§ Exercise requirements
[a] Answer these questions using the passage on the Buckhannon case:
(i) Which two federal statutes did the petitioners say the West Virginia laws violated?
(ii) What led the District Court to dismiss the case as moot?
(iii) Why did the Supreme Court grant certiorari?
[b] Decide whether each statement agrees with the passage on the Buckhannon case. Answer yes or no, and quote the words that settle it.
(i) The District Court granted the petitioners attorneys' fees under the catalyst theory.
(ii) The ruling on fees was affirmed on appeal.
(iii) Under the catalyst theory, a plaintiff can count as a prevailing party when the lawsuit brought about a voluntary change in the defendant's conduct.
[c] Continue the passage on the Buckhannon case from its final sentence.

§ Quoted text
((
In Buckhannon, the petitioners challenged certain West Virginia state laws as violative of the Fair Housing Amendments Act of 1988, 42 U.S.C. § 3601, et seq. (hereinafter "FHAA"), and the Americans with Disabilities Act of 1990, 42 U.S.C. § 12101, et seq. (hereinafter "ADA"). Buckhannon, 532 U.S. at 600-01, 121 S.Ct. 1835. The case was dismissed as moot by the District Court following the enactment of certain West Virginia bills that "eliminated the allegedly offensive provisions." Buckhannon, 532 U.S. at 601, 121 S.Ct. 1835. The petitioners then sought an award of attorneys' fees "under the `catalyst theory,' which posits that a plaintiff is a `prevailing party' if it achieves the desired result because the lawsuit brought about a voluntary change in the defendant's conduct." Buckhannon, 532 U.S. at 601, 121 S.Ct. 1835. Following Fourth Circuit precedent, the District Court denied the bid for fees, a ruling which was affirmed on appeal. Buckhannon, 532 U.S. at 602, 121 S.Ct. 1835. In light of a split in the Circuits over the viability of the catalyst theory, the Supreme Court granted certiorari. Buckhannon, 532 U.S. at 602, 121 S.Ct. 1835.
))
§ Rows from a screen grounding dataset
((
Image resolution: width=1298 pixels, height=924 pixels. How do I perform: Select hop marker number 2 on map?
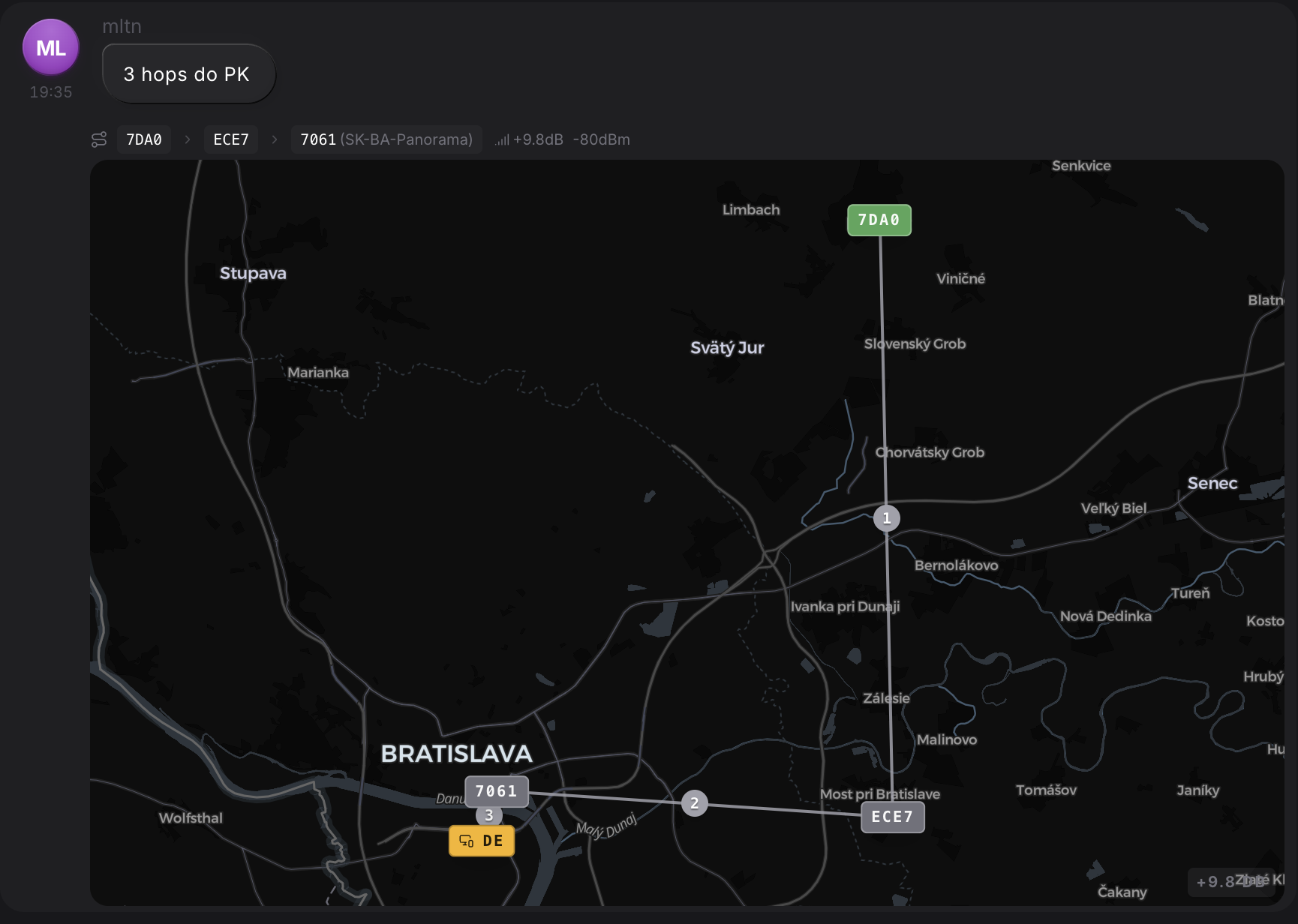tap(695, 803)
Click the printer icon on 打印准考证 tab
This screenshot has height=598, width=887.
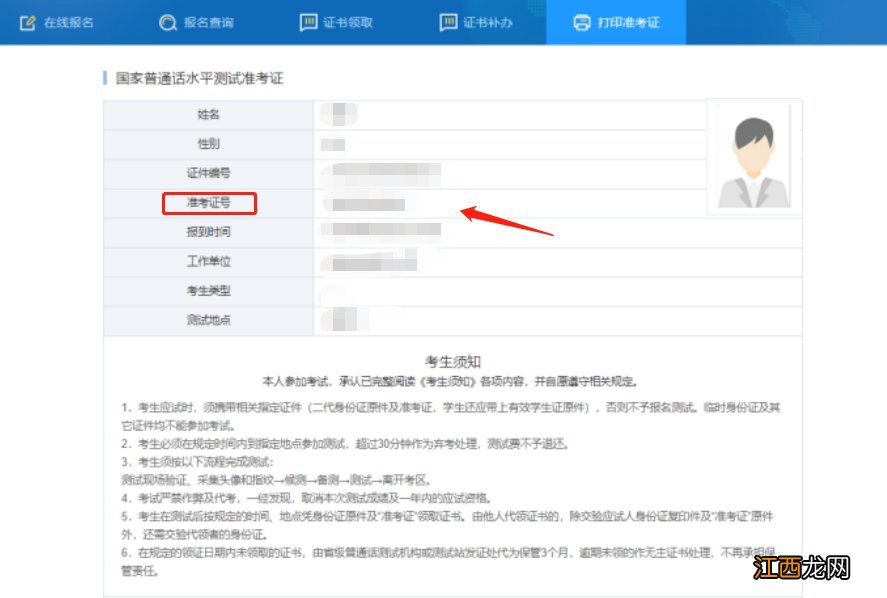[x=581, y=21]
))
§ Task answers
[a]
(i) The Fair Housing Amendments Act of 1988 and the Americans with Disabilities Act of 1990.
(ii) West Virginia enacted certain bills that eliminated the allegedly offensive provisions.
(iii) The Circuits were split over the viability of the catalyst theory.

[b]
(i) No: "the District Court denied the bid for fees"
(ii) Yes: "a ruling which was affirmed on appeal"
(iii) Yes: "a plaintiff is a `prevailing party' if it achieves the desired result because the lawsuit brought about a voluntary change in the defendant's conduct"

[c]
The Supreme Court rejected the catalyst theory, concluding "that enforceable judgments on the merits and court-ordered consent decrees create the `material alteration of the legal relationship of the parties' necessary to permit an award of attorney's fees." Buckhannon, 532 U.S. at 604, 121 S.Ct. 1835 (citations omitted). The Court explained that "[a] defendant's voluntary change in conduct, although perhaps accomplishing what the plaintiff sought to achieve by the lawsuit, lacks the necessary judicial imprimatur on the change." Buckhannon, 532 U.S. at 605, 121 S.Ct. 1835.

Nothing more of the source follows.